慕北陵遂而閉口。有的東西只能自己領悟,旁人說多了反而會擾亂視聽。
行至數里,前方赫然見一巨型門闕,高曰十丈,兩側有山,依山而立,其後便是一條狹長山徑通往內裡。慕北陵抬眼視之,只見其上書“西夜王陵”四個黑體大字,輔以龍鳳金紋裝飾,門柱亦雕有盤龍圖案。
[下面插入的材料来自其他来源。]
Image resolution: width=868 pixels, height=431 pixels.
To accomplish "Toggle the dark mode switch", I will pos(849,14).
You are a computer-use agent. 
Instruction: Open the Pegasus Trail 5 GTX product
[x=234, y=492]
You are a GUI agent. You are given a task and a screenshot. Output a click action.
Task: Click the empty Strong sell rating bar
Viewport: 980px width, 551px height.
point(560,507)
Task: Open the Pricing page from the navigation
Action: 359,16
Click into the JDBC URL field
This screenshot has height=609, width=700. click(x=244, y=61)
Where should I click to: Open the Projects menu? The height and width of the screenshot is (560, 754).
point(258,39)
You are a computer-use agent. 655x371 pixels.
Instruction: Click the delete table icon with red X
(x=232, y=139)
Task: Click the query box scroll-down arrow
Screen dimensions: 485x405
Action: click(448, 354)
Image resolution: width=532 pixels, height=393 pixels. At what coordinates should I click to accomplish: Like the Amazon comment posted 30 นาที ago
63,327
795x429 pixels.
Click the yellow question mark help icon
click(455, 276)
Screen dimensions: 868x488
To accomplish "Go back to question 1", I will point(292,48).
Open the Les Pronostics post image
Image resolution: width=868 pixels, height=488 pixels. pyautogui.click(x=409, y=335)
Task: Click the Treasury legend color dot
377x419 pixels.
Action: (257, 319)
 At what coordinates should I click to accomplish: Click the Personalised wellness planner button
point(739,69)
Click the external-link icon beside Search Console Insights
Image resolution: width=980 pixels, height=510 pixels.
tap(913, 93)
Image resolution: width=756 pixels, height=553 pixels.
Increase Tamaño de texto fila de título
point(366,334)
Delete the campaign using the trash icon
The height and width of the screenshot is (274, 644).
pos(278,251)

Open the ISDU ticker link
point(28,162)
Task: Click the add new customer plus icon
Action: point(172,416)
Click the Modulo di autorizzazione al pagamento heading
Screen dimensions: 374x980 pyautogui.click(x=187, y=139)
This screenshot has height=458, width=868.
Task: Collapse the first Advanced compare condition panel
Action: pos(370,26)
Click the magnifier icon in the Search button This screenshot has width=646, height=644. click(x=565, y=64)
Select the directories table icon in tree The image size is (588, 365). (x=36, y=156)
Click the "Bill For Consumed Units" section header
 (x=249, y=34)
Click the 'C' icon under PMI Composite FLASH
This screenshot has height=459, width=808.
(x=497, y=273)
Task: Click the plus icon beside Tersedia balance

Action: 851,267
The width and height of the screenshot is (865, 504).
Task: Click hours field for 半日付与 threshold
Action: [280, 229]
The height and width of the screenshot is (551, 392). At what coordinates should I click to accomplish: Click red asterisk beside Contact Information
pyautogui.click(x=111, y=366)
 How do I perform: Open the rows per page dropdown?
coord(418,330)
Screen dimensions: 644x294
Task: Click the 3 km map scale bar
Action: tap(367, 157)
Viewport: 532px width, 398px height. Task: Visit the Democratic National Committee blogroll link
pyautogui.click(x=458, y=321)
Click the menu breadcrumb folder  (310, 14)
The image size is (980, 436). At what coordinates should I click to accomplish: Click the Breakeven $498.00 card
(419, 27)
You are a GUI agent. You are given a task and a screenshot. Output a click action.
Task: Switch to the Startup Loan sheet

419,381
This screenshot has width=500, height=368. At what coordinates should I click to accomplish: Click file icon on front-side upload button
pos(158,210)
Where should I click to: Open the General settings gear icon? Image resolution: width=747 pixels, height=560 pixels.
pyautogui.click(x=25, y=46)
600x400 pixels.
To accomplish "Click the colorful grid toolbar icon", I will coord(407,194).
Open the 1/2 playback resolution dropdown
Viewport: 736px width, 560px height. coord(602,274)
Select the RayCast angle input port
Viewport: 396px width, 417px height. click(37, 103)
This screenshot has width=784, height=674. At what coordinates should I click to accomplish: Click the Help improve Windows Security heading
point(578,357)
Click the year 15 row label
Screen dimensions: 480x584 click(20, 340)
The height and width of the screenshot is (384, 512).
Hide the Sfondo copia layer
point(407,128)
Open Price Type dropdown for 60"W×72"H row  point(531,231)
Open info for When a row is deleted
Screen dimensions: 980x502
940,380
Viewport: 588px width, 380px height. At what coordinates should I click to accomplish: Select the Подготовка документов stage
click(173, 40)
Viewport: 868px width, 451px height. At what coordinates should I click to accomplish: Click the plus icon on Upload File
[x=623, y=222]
暗驚此手筆之大,回想來前顧蘇陽曾說徽城乃西夜歷代大王安靈之地,想想應是這裡無疑。
鄭遜一路都在回味他的話,此時見其駐足,抬頭瞥見門闕時,面色大變,趕忙拉他後退幾步,附耳悄道:“郎將,此處不宜再進,以免惹來殺生之禍,還是早走微妙。”
慕北陵點頭,也知此地即為王陵,歷代先王的陵墓豈容有人打擾,旋即掉轉馬頭,依原路返回。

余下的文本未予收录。